— JAKARTA – PT Data Sinergitama Jaya Tbk (ELIT) atau Elitery, sebuah perusahaan teknologi, berencana memperluas jangkauan layanan digitalnya ke kawasan ASEAN. Ekspansi ini akan didukung oleh pengembangan di bidang komputasi awan, kecerdasan buatan (AI), layanan teknologi terkelola, serta keamanan siber.

Langkah strategis ini diarahkan untuk meningkatkan penetrasi pasar perusahaan Indonesia di tingkat regional. Malaysia dipilih sebagai salah satu pijakan awal untuk memperluas jangkauan bisnis Elitery.

Direktur Utama Elitery, Kresna Adiprawira, menyatakan bahwa ekspansi regional memerlukan penguatan dalam tata kelola perusahaan, struktur keuangan yang solid, strategi investasi yang matang, serta jaringan bisnis internasional yang luas. Hal ini penting agar perseroan dapat mencapai pertumbuhan yang berkelanjutan.

“Kebutuhan itu semakin relevan ketika perusahaan mulai mengarahkan pengembangan usaha ke Malaysia dan kawasan ASEAN sebagai tahapan menuju pasar yang lebih luas,” ujar Kresna dalam keterangan resminya, Kamis (27/8/2026).

Menurut Kresna, penguatan daya saing industri teknologi nasional tidak hanya bertumpu pada kemampuan menghasilkan dan menguasai teknologi. Kapasitas perusahaan untuk membawa layanan digital Indonesia ke pasar lintas negara juga menjadi faktor krusial. “Pengembangan pasar regional juga membuka peluang bagi perusahaan teknologi nasional untuk meningkatkan skala usaha dan memperoleh sumber pertumbuhan baru di luar pasar domestik,” tambahnya.

Ia melanjutkan, ekspansi lintas negara menuntut kesiapan yang lebih komprehensif. Perusahaan harus memiliki struktur permodalan yang memadai, manajemen risiko yang baik, tata kelola yang kuat, serta kemampuan adaptasi layanan sesuai dengan kebutuhan pasar tujuan.

Secara finansial, Elitery mencatat total aset sebesar Rp 303 miliar per kuartal II-2026, menunjukkan pertumbuhan 2,25 persen year-to-date (ytd) dibandingkan akhir 2025. Total liabilitas turun 8,59 persen (ytd) menjadi Rp 127 miliar, sementara ekuitas mengalami kenaikan 11,75 persen (ytd) menjadi Rp 176 miliar.

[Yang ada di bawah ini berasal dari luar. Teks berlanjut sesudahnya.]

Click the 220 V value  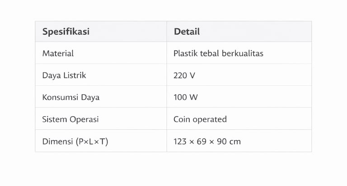[x=184, y=76]
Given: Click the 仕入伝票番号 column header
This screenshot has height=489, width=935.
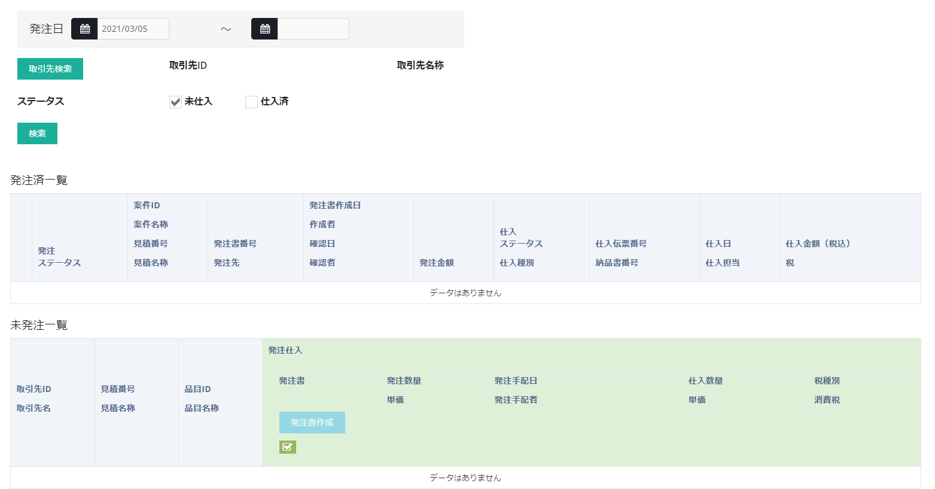Looking at the screenshot, I should point(621,244).
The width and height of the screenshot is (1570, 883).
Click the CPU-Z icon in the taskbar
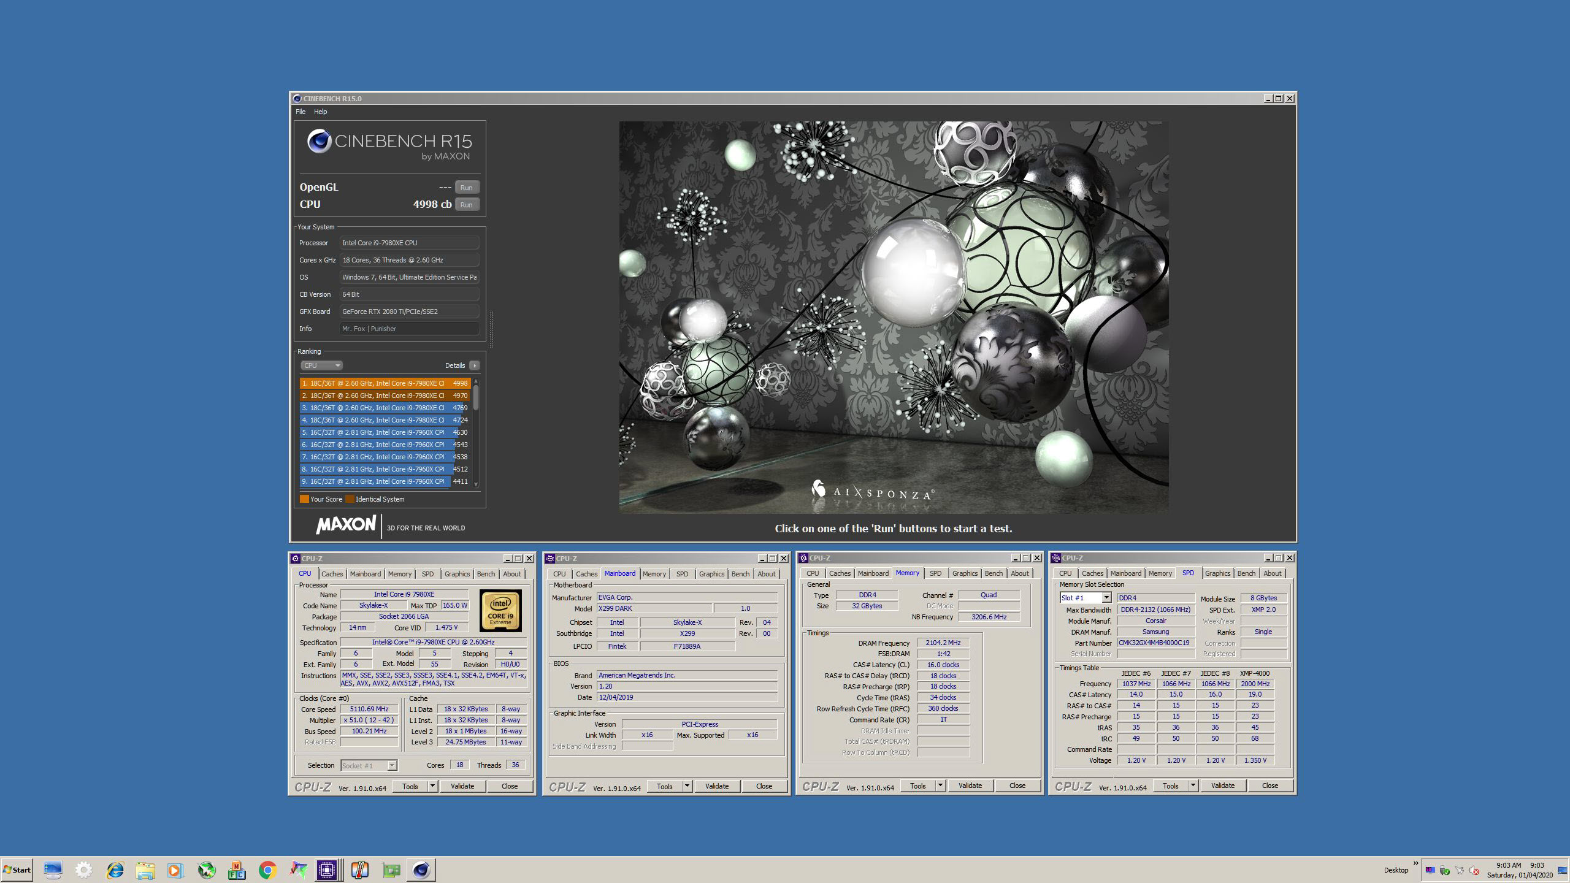[327, 870]
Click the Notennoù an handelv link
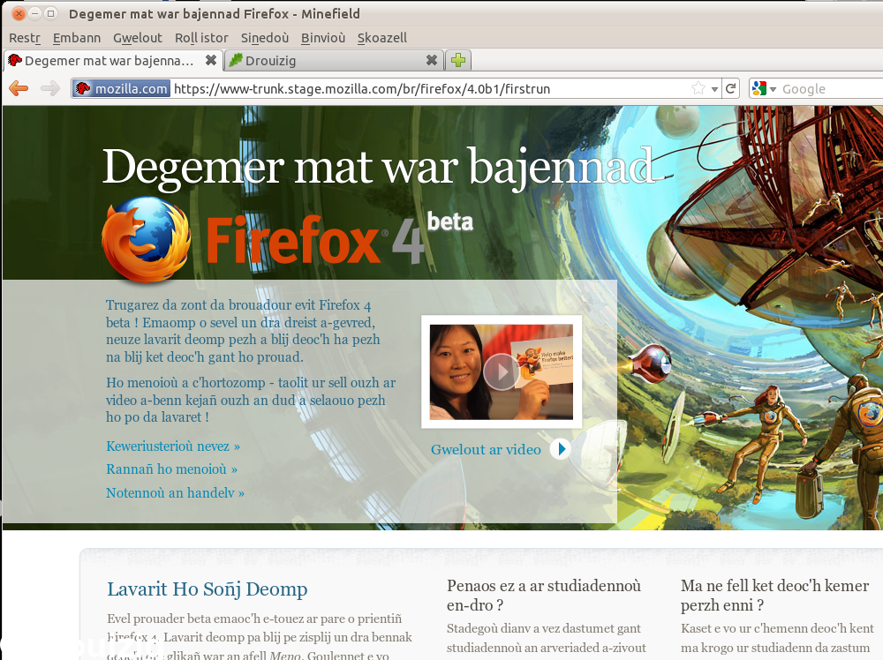Screen dimensions: 883x660 (x=175, y=493)
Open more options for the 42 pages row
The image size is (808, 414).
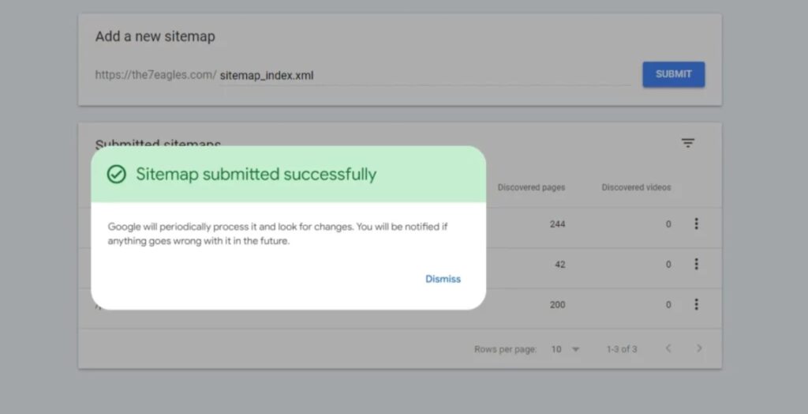pyautogui.click(x=696, y=264)
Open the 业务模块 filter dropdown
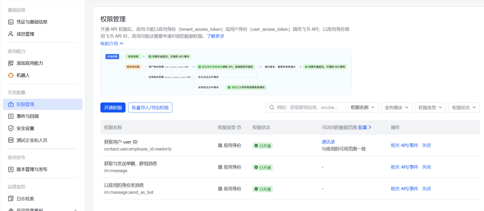Screen dimensions: 484x211 (396, 107)
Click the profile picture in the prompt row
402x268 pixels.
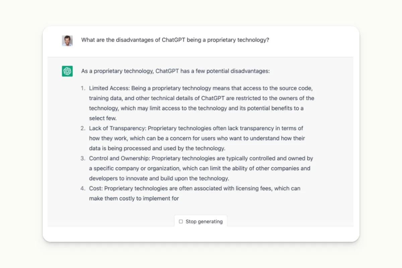point(67,40)
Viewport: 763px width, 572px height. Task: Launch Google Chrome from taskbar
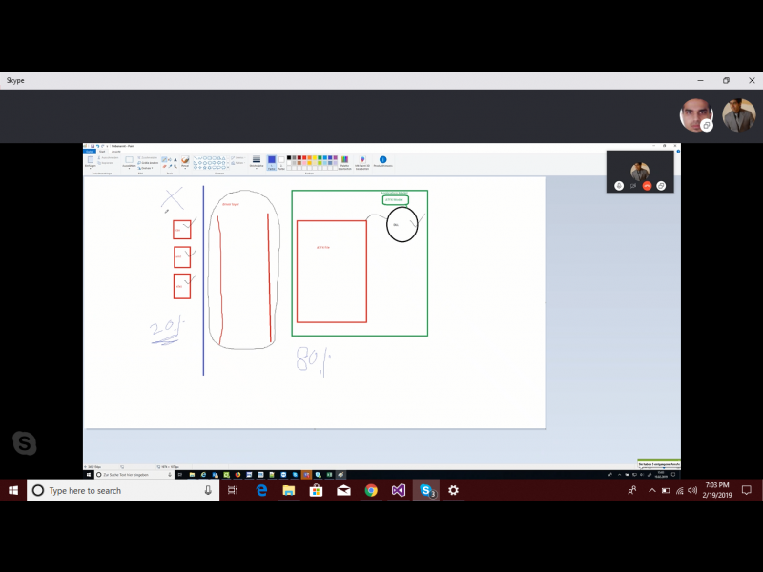click(x=371, y=490)
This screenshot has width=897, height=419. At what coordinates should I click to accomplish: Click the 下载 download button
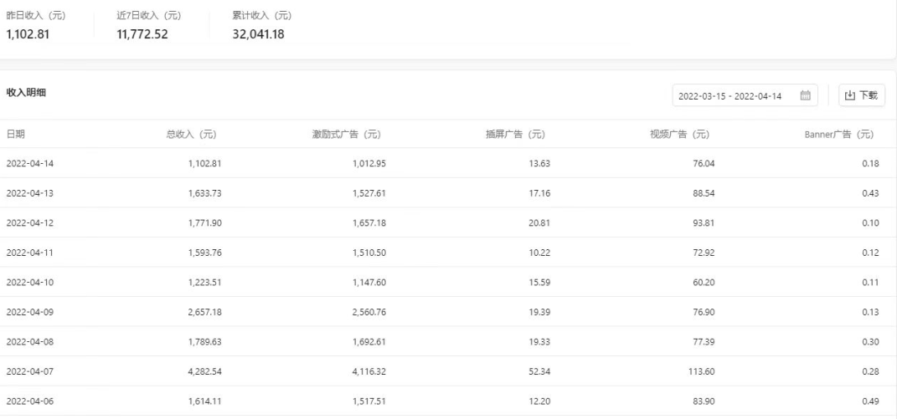[x=862, y=95]
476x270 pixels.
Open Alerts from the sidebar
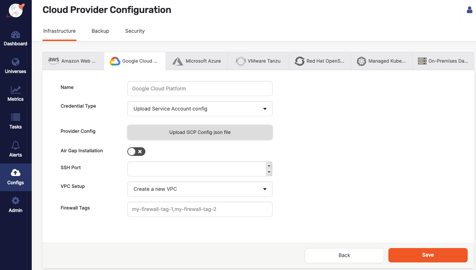click(x=16, y=149)
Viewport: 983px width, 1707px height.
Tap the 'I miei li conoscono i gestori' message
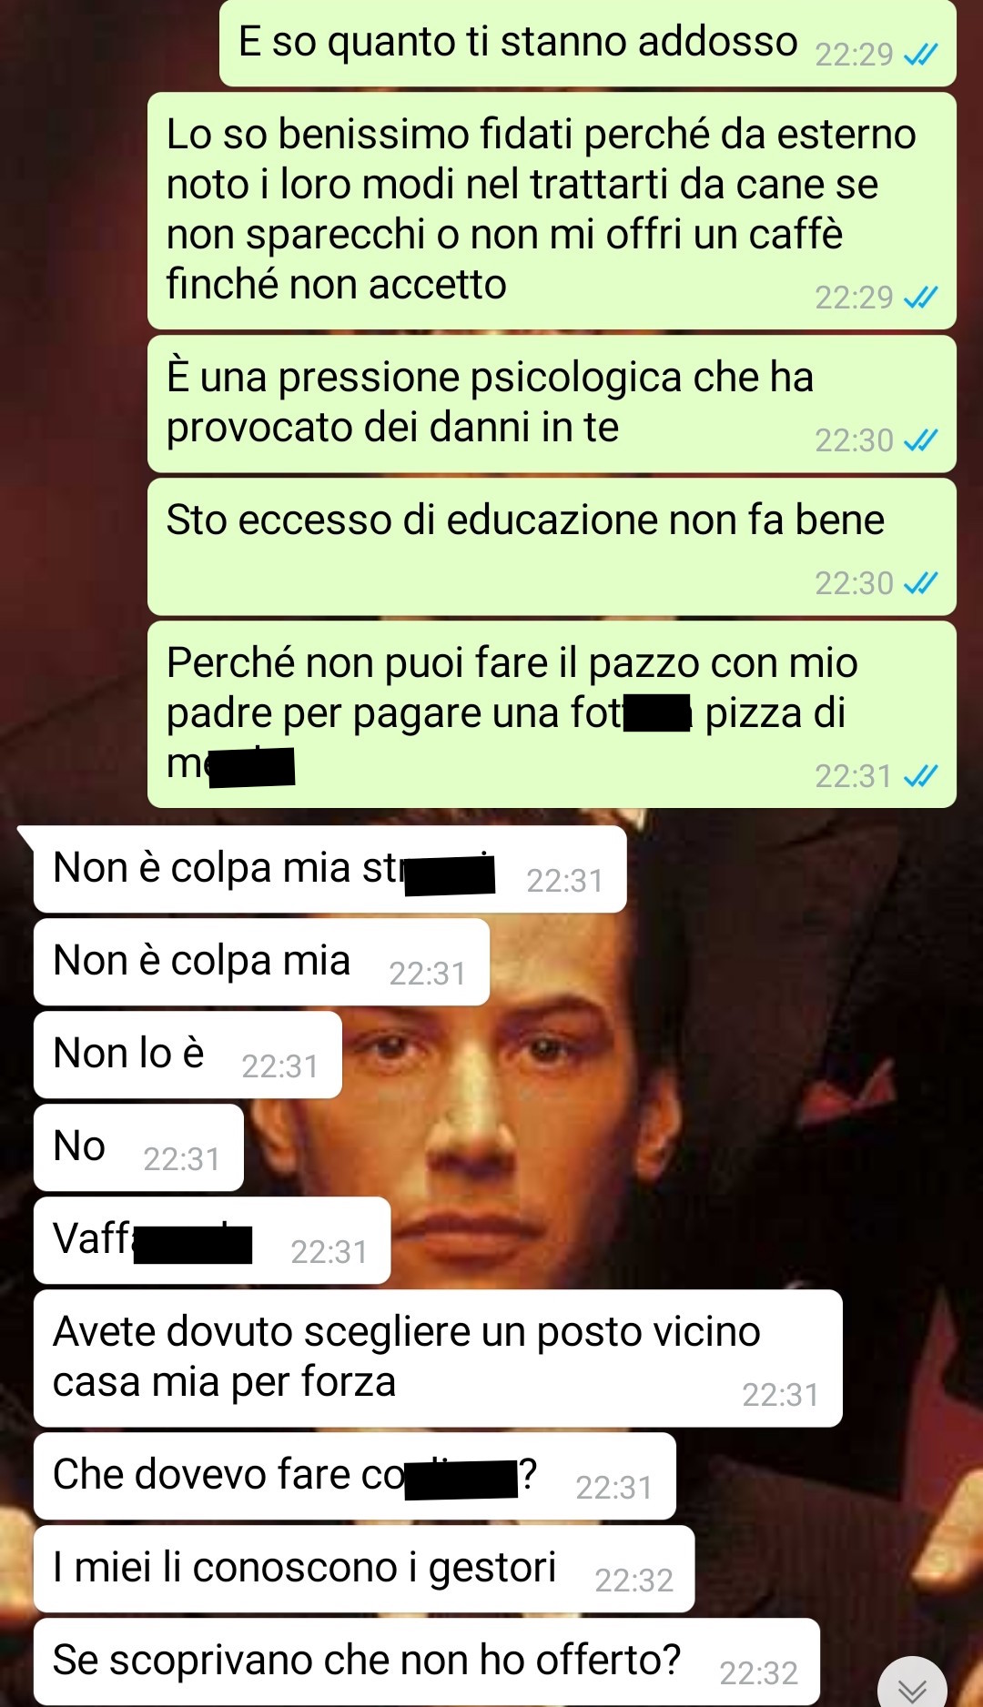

Rasio lancar (current ratio) perseroan meningkat menjadi 1,54 kali pada kuartal II-2026. Rasio utang terhadap ekuitas atau debt-to-equity ratio (DER) pun terpantau turun menjadi 0,72 kali. “Perbaikan likuiditas dan struktur permodalan ini menjadi salah satu faktor pendukung bagi perusahaan dalam memasuki tahap pengembangan usaha berikutnya, termasuk rencana memperluas jangkauan layanan di kawasan ASEAN,” jelas Kresna.

Dari sisi tata kelola, Elitery memperkuat organisasinya dengan perubahan susunan dewan komisaris. Perseroan menyetujui pengangkatan Sandiaga Salahuddin Uno sebagai Komisaris dan Meidyah Indreswari sebagai Komisaris Independen.

Sandiaga Uno juga akan memimpin Strategic Advisory Council, sebuah badan yang berfungsi memberikan masukan strategis terkait investasi, pengembangan bisnis internasional, dan sektor keuangan. Meidyah Indreswari membawa pengalaman lebih dari tiga dekade di bidang audit, pengawasan keuangan negara, dan manajemen risiko, termasuk pengalamannya di Badan Pengawasan Keuangan dan Pembangunan (BPKP).

“Semangat pembinaan itu kini hadir secara formal memperkuat disiplin, tata kelola, serta pengalaman dan jejaring di bidang investasi dan keuangan,” ujar Kresna mengenai bergabungnya kedua tokoh tersebut.

Komisaris Elitery, Sandiaga Uno, menyatakan optimisme terhadap peluang perusahaan teknologi nasional dalam mengembangkan kompetensi pada teknologi yang kian dibutuhkan di era transformasi digital. “Saya selalu antusias mengikuti perkembangan teknologi seperti AI, cloud, dan keamanan siber, dan bangga melihat anak bangsa menguasai bidang-bidang ini,” kata Sandiaga.

Ia menambahkan bahwa Strategic Advisory Council akan berfokus membantu perusahaan dalam merumuskan strategi investasi, memperluas jangkauan bisnis internasional, serta membuka peluang pengembangan bisnis teknologi di sektor keuangan.